The article goes on to say, "Fannie Mae's deal that pushes some credit risk onto private investors drew so much demand this month that the firm reduced some yields by a full percentage point before pricing. Most investors stood by their orders even as yields were cut, according to one investor who bought the deal. Last month, PennyMac Mortgage Investment Trust had to cut prices at least twice on its debut non-agency mortgage bond to draw demand. Shellpoint's issue saw better pricing than the PennyMac issue but still fell short, said a person familiar with the deal."

But switching back to agency products, yesterday Freddie announced, "To make our eligibility requirements more transparent to borrowers, effective October 27, 2013, we will use the note date of the mortgage being refinanced, instead of the Freddie Mac settlement date, to determine eligibility for our Freddie Mac Relief Refinance Mortgages offering.  As a result of this change, the mortgage being refinanced must have a note date on or before May 31, 2009. This revised requirement applies to both Relief Refinance Mortgages - Same Servicer and Relief Refinance Mortgages - Open Access, including those originated under the Home Affordable Refinance Program (HARP). Loan Prospector® and the Freddie Mac Loan Look-Up Tool will be updated by October 27, 2013, to support this change."

And here is Fannie's announcement of the same.

(Read More: Fannie and Freddie Announce Expanded HARP Eligibility Dates)

Why would rates go any higher with our economy limping along? European concerns seem to have disappeared, Asia is cruising along, and there is no way that the Fed is going to scale back QE III with the U.S. economy where it is. Yesterday we were given a reminder of that when Non-Farm Payrolls climbed less than projected. (Few serious analysts even care that the jobless rate fell to an almost four-year low, given that it doesn't include people without jobs who have given up looking for work.) And the financial press will be talking about the partial shutdown's impact on GDP for months - at least until the next possible shutdown in January.

So the Fed will keep buying billions of MBS every day, as will hedge funds, REITs, money managers and other "real money" (investors).

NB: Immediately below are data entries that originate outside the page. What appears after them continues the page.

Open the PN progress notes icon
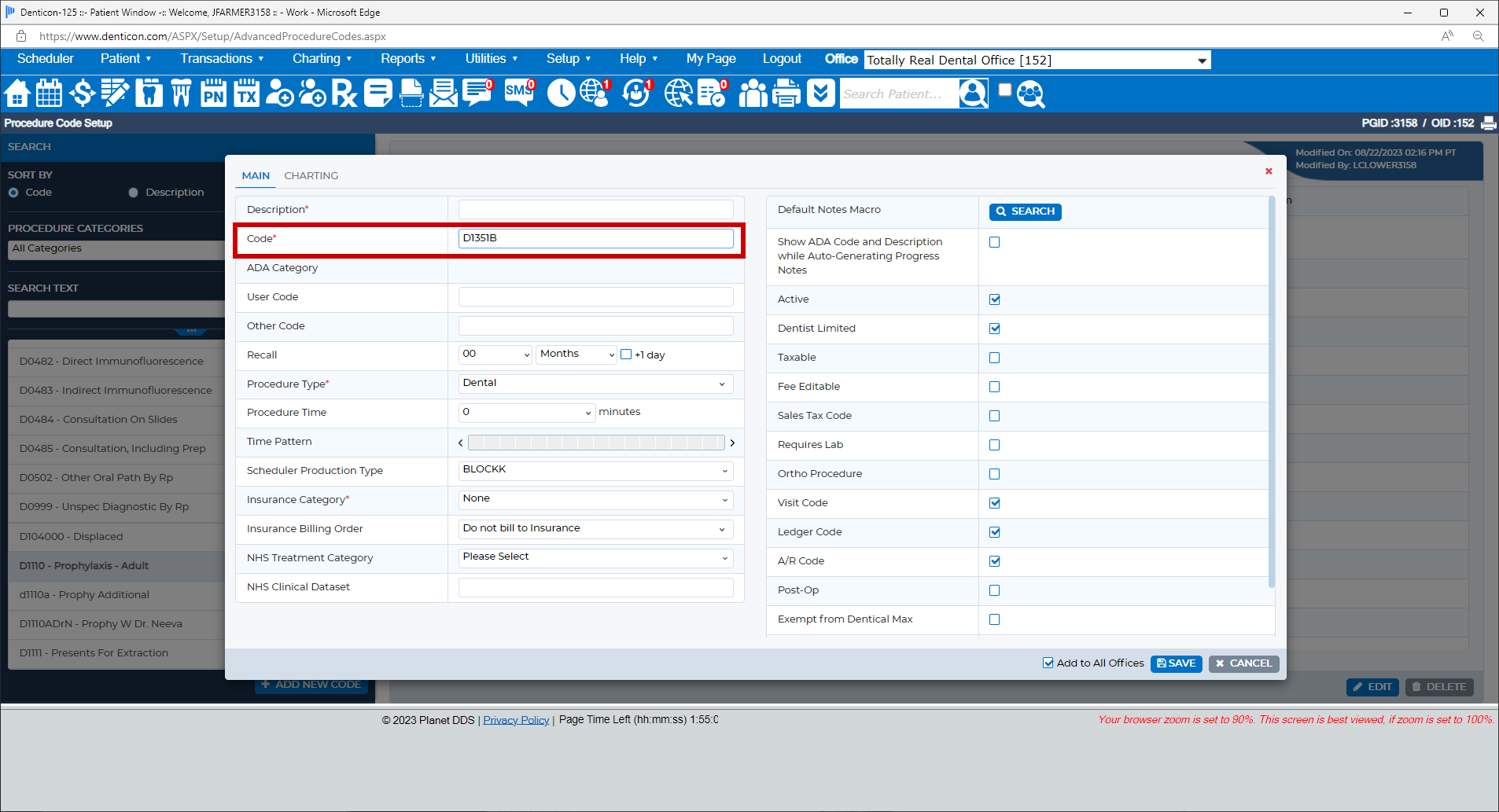The width and height of the screenshot is (1499, 812). [x=212, y=94]
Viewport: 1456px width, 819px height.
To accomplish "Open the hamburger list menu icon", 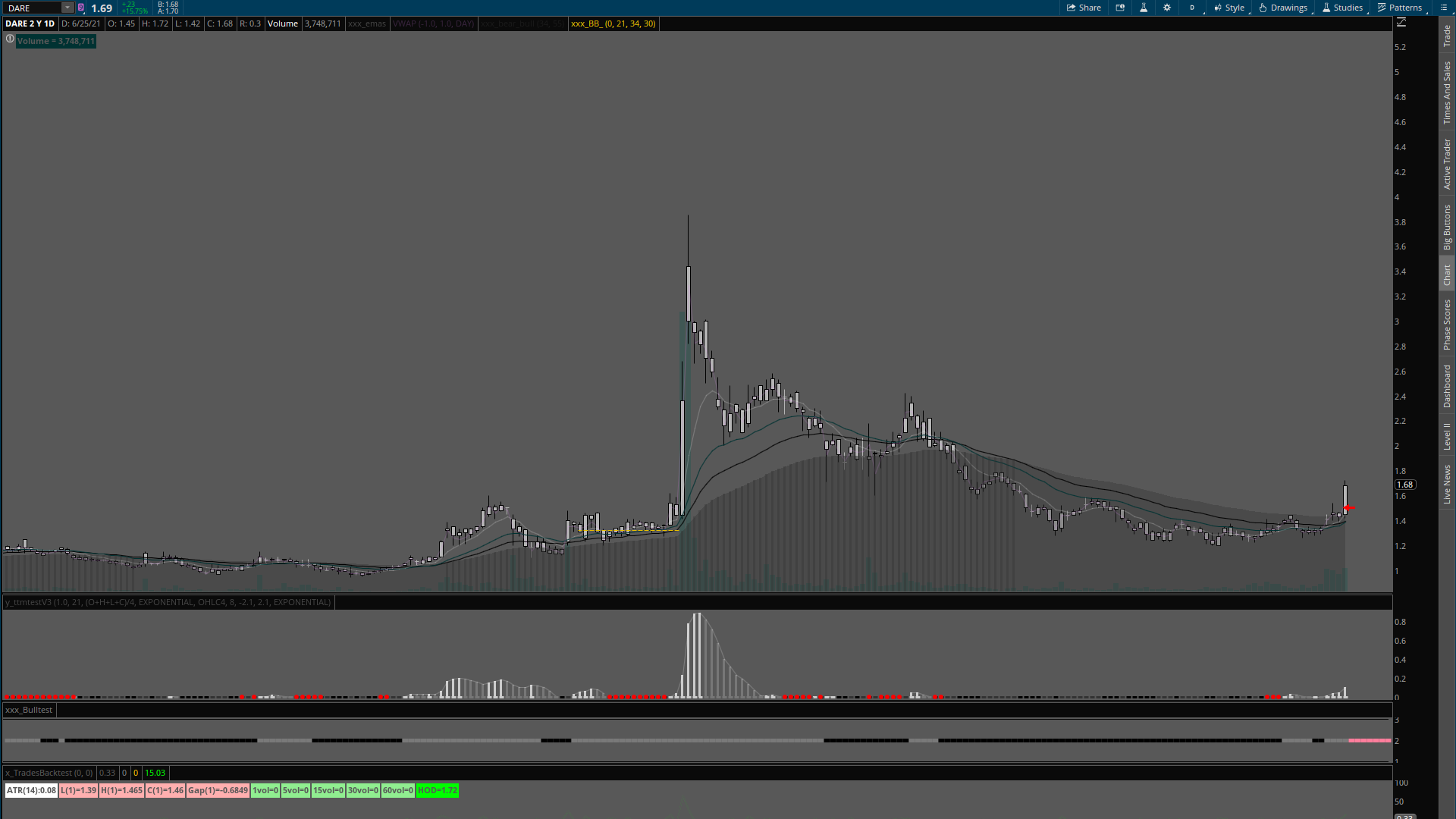I will 1443,8.
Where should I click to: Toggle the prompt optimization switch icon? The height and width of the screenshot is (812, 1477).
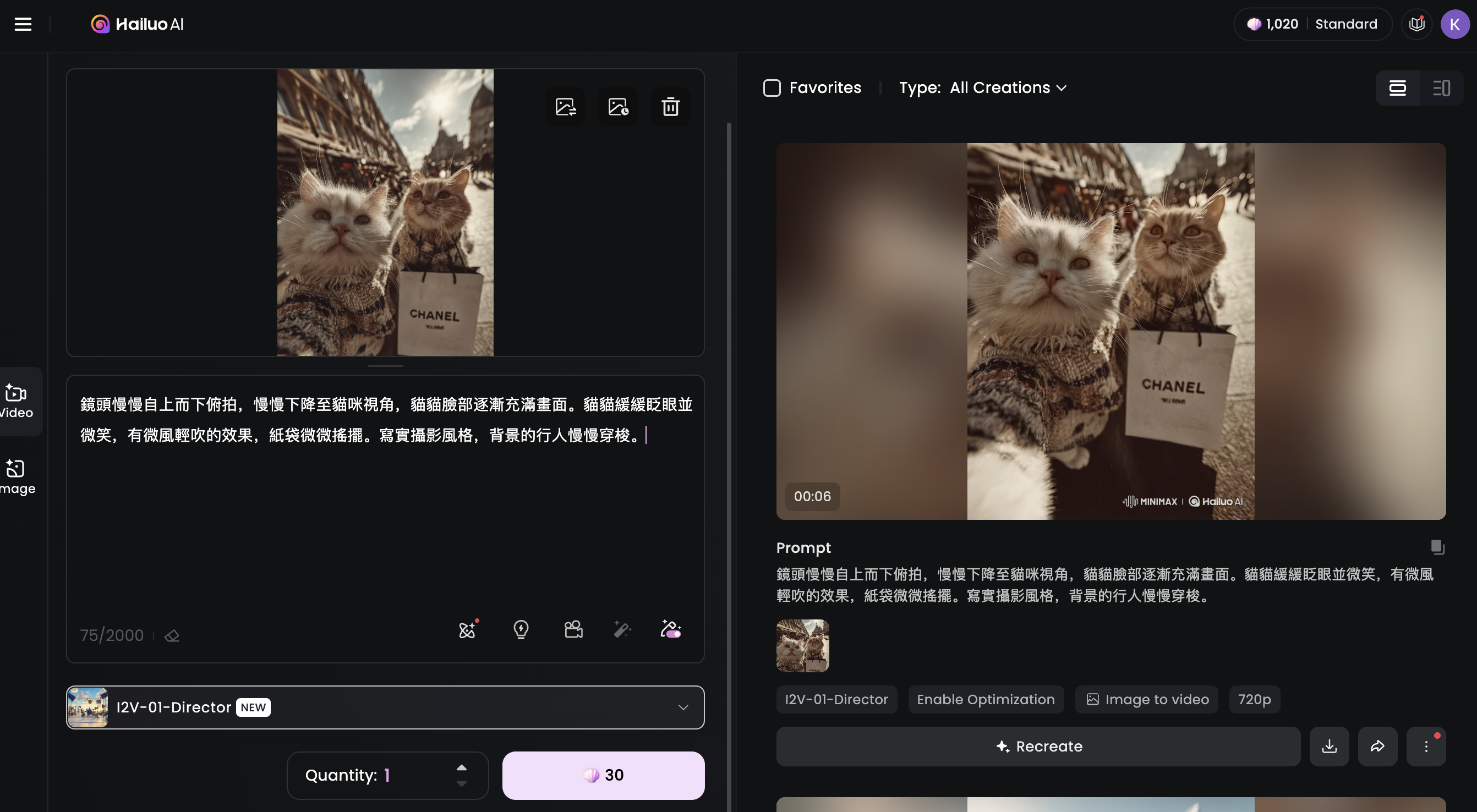click(670, 630)
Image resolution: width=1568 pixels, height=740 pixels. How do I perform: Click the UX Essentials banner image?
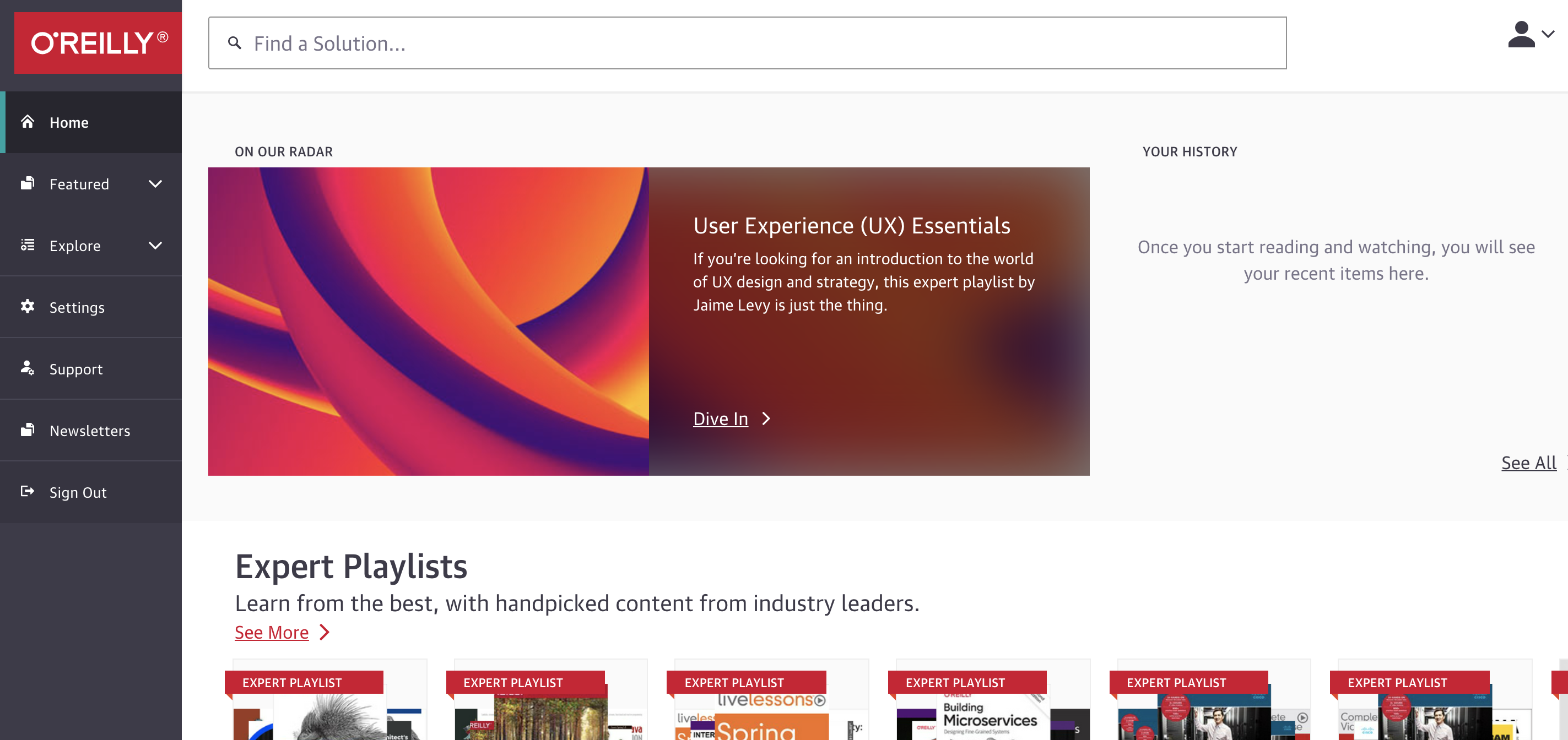[428, 322]
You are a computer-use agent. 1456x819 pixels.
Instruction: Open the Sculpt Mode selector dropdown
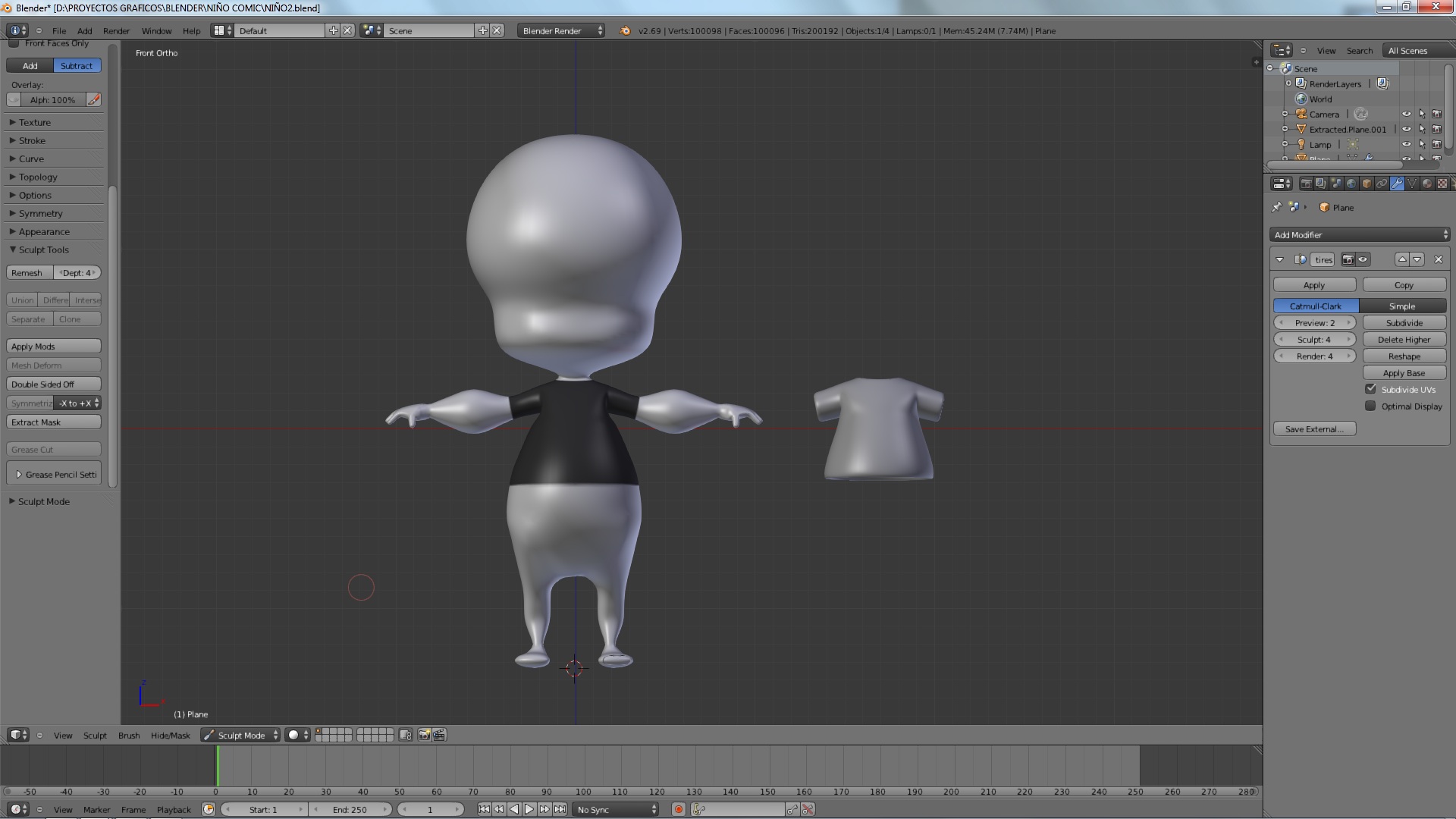point(241,735)
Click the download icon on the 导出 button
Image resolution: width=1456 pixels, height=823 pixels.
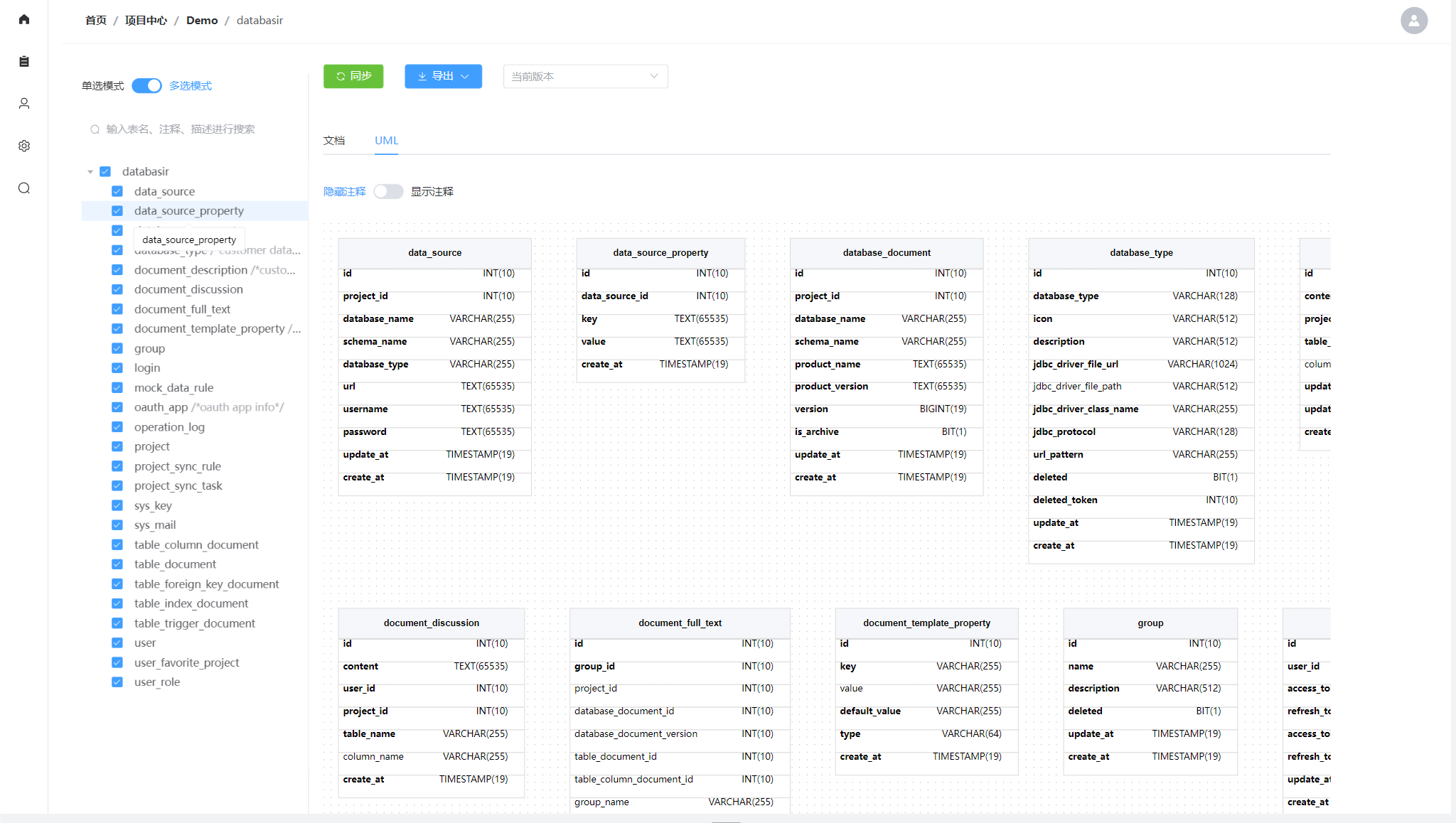pyautogui.click(x=422, y=76)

And with demand solid and supply still languishing, prices will go up and rates down. Agency MBS prices were better, depending on coupon, by .5-.75 - and whatever rate sheets didn't reflect that yesterday will probably catch up today.

For news today, we've had the MBA's application index reflecting what lock desks already knew: apps were down .6%, refis -1.3%, purchases were +.7%. At 8:30AM EDT is the delayed September Import Prices (+0.2 expected from flat), and at 9AM EDT is Augusts FHFA House Price Index (+8.8 last). The 10-yr closed yesterday at a yield of 2.51% and in the early going is down to 2.50% and MBS prices are better a smidge.